この結果を受けて、1月10日に行われた直近の「盒馬鲜生」(ファーマーションシェン)の経営会議(新消費者協議会)の場で、準備が整えば早ければ旧正月明け後から24時間年中無休のデリバリー対応が一部の店舗で実現されることが決議されたという。

侯毅によれば、このデリバリー体制が実現すれば世界初の24時間体制デリバリーを可能とする初めてのEコマース店舗になるという。

ニューリテール戦略の店舗が、半径3キロ以内に生活する人々のために無くてはならない「コミュニティ生活センター」的な位置付けになり得るという、ニューリテール戦略の新しい姿も見えてきたことになる。

 

天猫が行うニューリテール戦略向けロボット展示会

「盒馬鲜生」(ファーマーションシェン)が上海で完全ロボット化店舗を開業するニュースを発表したころ、同時に北京では同じにアリババグループの天猫が1月14日に北京の世界貿易センターにて風変わりなUFOのような展示センターをオープンさせていた。

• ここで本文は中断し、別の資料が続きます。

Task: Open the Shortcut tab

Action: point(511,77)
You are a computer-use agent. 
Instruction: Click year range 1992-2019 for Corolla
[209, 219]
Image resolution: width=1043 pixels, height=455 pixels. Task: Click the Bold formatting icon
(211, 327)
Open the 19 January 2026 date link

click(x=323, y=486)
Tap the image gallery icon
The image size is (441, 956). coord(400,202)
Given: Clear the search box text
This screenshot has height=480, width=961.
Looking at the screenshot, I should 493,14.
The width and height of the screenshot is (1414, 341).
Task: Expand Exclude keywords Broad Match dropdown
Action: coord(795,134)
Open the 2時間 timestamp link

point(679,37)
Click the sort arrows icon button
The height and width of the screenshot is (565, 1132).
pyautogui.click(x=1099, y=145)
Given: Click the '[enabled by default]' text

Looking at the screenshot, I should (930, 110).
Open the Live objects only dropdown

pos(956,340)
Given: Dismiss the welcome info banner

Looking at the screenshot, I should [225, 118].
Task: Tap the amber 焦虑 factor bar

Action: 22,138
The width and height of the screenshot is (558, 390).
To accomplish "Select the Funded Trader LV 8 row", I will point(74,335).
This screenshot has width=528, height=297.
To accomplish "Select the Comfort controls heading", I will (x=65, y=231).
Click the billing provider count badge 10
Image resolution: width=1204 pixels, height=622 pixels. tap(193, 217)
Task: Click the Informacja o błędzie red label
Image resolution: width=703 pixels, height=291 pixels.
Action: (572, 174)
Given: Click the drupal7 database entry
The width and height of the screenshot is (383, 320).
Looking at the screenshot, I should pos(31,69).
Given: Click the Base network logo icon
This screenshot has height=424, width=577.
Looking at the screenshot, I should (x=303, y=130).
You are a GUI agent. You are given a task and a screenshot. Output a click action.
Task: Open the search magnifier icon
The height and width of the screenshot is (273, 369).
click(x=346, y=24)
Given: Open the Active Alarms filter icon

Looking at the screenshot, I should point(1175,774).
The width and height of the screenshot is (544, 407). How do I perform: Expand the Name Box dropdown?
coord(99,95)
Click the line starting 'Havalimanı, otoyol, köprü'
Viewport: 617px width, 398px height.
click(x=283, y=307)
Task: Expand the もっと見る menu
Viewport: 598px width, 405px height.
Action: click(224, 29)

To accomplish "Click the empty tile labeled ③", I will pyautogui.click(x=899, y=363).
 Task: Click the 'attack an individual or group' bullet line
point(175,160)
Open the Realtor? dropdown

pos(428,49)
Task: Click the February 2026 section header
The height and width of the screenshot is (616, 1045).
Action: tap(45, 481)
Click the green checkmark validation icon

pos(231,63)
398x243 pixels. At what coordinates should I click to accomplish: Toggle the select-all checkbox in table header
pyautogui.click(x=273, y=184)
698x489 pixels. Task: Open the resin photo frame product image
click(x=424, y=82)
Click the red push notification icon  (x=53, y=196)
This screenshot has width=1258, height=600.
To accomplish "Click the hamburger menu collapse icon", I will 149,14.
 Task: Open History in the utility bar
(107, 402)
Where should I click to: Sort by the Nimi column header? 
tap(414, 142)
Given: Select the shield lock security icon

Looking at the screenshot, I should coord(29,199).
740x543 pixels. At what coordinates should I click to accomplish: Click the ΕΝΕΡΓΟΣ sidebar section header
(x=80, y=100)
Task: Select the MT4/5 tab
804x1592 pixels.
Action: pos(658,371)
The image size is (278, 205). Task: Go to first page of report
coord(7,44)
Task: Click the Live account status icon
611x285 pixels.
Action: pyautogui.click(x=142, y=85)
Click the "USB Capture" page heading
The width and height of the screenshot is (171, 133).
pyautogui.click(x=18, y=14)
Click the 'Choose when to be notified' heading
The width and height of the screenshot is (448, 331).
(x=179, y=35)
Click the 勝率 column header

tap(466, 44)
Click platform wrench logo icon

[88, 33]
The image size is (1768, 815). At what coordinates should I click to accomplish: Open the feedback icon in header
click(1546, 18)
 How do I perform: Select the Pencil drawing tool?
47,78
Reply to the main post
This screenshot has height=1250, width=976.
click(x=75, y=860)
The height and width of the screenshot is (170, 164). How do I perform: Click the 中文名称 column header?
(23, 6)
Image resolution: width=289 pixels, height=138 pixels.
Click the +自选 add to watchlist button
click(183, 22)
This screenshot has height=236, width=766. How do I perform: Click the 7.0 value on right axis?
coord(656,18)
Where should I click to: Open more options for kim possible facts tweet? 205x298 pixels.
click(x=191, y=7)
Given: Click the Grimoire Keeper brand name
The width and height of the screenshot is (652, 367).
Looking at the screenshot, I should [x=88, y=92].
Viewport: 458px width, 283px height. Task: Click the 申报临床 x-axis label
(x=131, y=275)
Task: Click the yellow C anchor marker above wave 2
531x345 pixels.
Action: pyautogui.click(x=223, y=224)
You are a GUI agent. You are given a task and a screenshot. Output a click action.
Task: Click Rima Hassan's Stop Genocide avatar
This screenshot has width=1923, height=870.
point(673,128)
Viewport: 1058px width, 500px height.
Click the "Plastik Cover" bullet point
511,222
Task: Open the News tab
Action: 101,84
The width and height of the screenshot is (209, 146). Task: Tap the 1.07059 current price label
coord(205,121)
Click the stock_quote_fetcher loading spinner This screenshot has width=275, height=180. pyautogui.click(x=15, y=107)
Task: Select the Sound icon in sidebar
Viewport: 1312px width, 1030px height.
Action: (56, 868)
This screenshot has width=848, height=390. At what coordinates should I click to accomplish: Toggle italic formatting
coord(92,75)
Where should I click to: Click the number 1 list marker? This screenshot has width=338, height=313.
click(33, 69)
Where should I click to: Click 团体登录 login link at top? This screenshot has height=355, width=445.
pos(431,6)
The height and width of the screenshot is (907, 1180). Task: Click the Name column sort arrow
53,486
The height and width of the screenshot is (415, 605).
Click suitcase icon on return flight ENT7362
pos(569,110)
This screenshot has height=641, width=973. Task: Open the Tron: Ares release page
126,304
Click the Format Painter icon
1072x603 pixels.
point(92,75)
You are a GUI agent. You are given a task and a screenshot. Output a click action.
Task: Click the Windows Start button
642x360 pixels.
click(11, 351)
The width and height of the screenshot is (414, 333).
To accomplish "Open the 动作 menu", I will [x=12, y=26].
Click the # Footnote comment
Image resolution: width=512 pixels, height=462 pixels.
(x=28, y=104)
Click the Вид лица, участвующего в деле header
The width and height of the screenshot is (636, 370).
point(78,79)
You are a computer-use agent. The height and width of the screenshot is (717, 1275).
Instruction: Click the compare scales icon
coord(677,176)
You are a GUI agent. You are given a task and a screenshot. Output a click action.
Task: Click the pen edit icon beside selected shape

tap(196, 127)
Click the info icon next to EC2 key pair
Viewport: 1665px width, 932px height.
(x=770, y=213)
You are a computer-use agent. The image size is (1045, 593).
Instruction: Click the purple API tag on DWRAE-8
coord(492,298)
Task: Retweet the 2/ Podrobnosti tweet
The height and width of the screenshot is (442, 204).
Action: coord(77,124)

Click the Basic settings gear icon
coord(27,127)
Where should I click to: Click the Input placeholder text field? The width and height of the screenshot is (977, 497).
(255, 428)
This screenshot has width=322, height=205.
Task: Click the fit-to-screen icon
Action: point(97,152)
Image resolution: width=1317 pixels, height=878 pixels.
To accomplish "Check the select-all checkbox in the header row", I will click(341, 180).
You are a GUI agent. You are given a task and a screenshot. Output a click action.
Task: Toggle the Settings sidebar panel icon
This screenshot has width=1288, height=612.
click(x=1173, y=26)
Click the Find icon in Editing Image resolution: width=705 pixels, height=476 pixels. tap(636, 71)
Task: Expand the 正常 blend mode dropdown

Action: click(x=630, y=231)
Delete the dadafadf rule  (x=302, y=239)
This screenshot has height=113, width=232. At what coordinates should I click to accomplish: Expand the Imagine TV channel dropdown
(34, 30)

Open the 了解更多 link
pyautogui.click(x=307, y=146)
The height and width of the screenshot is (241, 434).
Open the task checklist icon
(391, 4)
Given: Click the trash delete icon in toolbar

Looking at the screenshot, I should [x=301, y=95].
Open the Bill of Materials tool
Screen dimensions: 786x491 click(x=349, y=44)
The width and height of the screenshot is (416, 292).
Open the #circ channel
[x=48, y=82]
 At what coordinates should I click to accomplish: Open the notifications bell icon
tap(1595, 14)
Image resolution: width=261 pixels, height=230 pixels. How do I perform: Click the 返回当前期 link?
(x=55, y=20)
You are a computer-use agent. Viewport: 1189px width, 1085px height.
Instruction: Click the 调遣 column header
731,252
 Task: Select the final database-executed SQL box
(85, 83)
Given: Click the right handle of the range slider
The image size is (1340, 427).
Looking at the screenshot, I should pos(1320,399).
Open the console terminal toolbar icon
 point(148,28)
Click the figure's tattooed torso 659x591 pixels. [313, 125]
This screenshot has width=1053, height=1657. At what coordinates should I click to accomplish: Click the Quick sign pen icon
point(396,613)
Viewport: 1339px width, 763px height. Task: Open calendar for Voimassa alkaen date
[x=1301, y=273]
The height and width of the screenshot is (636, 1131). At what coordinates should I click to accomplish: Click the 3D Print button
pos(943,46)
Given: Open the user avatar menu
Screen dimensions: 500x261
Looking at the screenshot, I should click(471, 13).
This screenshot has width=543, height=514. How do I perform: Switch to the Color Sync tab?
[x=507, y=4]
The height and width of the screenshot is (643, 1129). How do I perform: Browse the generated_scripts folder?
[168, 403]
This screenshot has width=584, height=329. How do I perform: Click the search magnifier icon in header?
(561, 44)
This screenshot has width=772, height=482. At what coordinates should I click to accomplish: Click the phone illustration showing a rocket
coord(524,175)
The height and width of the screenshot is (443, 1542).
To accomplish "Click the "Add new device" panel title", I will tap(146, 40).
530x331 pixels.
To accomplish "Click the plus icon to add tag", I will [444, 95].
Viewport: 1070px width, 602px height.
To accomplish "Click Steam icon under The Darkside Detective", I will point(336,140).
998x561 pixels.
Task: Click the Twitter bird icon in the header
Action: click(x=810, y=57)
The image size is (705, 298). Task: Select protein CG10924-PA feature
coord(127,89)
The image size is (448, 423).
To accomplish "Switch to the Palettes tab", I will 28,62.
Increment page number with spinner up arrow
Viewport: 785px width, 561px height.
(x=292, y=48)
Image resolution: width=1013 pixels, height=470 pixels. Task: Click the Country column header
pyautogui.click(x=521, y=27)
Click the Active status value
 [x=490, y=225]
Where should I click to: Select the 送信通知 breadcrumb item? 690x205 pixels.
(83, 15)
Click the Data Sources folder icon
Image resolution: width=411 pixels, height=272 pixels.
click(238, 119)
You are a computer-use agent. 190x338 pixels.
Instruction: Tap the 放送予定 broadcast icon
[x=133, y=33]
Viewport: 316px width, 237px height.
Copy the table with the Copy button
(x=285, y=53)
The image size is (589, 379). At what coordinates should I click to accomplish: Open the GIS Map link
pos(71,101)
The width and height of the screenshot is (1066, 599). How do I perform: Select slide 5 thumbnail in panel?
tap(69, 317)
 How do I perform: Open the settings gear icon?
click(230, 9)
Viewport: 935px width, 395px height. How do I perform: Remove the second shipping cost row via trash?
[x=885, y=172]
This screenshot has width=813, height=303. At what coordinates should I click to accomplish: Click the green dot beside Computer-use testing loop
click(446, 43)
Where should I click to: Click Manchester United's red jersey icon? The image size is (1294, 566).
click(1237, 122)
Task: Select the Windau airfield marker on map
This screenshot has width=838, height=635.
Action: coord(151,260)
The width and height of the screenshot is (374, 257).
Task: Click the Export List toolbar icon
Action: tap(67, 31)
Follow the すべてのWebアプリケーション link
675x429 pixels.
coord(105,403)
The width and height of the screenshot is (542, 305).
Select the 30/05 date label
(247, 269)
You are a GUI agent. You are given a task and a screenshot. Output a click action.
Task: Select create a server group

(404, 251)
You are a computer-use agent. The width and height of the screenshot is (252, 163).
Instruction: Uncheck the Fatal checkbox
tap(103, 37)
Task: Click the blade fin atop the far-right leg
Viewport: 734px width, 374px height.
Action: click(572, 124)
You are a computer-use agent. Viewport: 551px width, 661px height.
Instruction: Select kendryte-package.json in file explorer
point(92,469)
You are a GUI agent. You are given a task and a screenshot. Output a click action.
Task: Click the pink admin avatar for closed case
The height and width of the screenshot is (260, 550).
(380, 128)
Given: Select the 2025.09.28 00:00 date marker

どうやら天猫が主催する1月16日—17日開催のロボットフェスティバルの会場のようである。そこではニューリテール戦略に対応するロボットが数多く展示され、実演販売される予定だという。天猫が開発した双方向対応を可能とするGenieロボットが顧客対応のガイドを行い、教育ロボット、調理ロボット、お掃除ロボットなど、数多くのロボットを紹介し販売する予定だという。ニューリテール戦略に対応するロボットが数多く展示されることになり、ニューリテール戦略のロボット化が今後の話題となりそうな予感である。

中国電子学会が発表している「中国ロボット産業発展報告書(2017年)」によると、2016年の中国のサービス型ロボットの市場規模は10億3000万ドル、2017年には13億2000万ドルで前年同期比約28%増加したという。2018年度は、ニューリテール戦略の拡充によりロボット需要が爆発的に伸びる可能性が期待されているという。

ニューリテール戦略のコンセプトがアリババのジャック・マーによって語られたのは2016年末のことである。アリババの本社がある杭州で開催された雲栖大会(The Computing Conference)において、ジャック・マーがニューリテールという言葉を用いたのが最初である。あれからわずか一年足らずの期間で、これほどまでにニューリテール戦略が存在感を持つと誰が想像したであろうか?

Glotechtrends(グローバルテクノロジートレンド)としては、今後もニューリテール戦略の動向に注目し、皆様に新しいニュースを届けていく予定である。